A Prototyping Framework for Distributed Control of Multi-Robot Systems
For researchers in multi-robot systems, this framework provides an accessible tool to bridge theoretical distributed algorithms and practical testing without requiring extensive hardware.
The paper presents a prototyping framework for distributed control of multi-robot systems that emulates distributed optimization algorithms on a single computer using the SPMD paradigm. Demonstrated on a four-quadrotor position-swapping task, the framework enables low-cost validation across simulation and hardware, with computational time and trajectory comparisons.

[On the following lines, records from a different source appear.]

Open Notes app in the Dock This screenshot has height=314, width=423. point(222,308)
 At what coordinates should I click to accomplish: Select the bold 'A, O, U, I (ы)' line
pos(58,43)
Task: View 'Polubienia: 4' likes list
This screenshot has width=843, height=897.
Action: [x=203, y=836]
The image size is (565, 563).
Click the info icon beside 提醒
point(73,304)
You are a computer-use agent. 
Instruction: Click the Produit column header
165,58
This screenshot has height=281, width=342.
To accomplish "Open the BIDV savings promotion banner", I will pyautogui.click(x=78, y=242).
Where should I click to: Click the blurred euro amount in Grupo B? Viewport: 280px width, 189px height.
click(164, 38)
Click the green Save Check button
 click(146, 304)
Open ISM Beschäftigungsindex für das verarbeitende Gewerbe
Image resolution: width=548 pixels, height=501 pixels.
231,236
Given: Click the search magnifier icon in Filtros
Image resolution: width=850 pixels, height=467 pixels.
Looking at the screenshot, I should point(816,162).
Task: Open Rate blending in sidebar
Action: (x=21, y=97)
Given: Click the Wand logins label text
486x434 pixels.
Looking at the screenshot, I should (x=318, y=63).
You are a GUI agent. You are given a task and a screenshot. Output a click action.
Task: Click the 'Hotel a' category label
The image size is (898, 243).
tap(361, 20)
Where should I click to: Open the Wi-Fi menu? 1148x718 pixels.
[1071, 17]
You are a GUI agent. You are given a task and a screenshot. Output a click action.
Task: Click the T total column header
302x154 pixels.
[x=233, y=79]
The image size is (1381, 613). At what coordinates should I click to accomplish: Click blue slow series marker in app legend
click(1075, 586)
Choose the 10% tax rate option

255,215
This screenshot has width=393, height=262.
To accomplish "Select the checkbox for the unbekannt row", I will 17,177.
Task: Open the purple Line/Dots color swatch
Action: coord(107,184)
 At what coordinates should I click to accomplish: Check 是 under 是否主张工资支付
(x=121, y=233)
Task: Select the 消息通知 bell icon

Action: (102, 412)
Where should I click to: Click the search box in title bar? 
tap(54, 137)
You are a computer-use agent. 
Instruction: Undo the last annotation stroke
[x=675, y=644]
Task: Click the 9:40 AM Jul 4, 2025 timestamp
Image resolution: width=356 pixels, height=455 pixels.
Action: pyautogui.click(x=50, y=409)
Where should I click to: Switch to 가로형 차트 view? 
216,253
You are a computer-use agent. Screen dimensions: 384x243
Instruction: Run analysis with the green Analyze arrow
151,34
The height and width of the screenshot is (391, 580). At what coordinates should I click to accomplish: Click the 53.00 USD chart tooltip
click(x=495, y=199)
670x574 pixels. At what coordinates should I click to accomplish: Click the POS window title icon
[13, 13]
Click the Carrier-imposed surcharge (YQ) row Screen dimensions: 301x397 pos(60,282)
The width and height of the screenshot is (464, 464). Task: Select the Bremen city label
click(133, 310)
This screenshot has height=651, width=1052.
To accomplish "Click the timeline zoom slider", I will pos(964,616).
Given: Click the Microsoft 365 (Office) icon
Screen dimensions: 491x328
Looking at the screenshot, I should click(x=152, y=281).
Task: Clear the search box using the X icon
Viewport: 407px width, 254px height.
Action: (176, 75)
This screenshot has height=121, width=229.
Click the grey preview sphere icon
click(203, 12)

This paper presents a prototyping framework for distributed control of multi-robot systems, aimed at bridging theory and practical testing of distributed optimization algorithms. Using the Single Program, Multiple Data (SPMD) paradigm, the framework emulates distributed control on a single computer, with each core running the same algorithm using local states and neighbour-to-neighbour communication. We demonstrate the framework on a four-quadrotor position-swapping task using a non-cooperative game-theoretic distributed algorithm. Computational time and trajectory data are compared across the supported dynamics levels: a point-mass model, a high-fidelity quadrotor model, and an experimental hardware testbed using Crazyflie quadcopters. The results show that the framework provides a low-cost and accessible approach for validating distributed algorithms.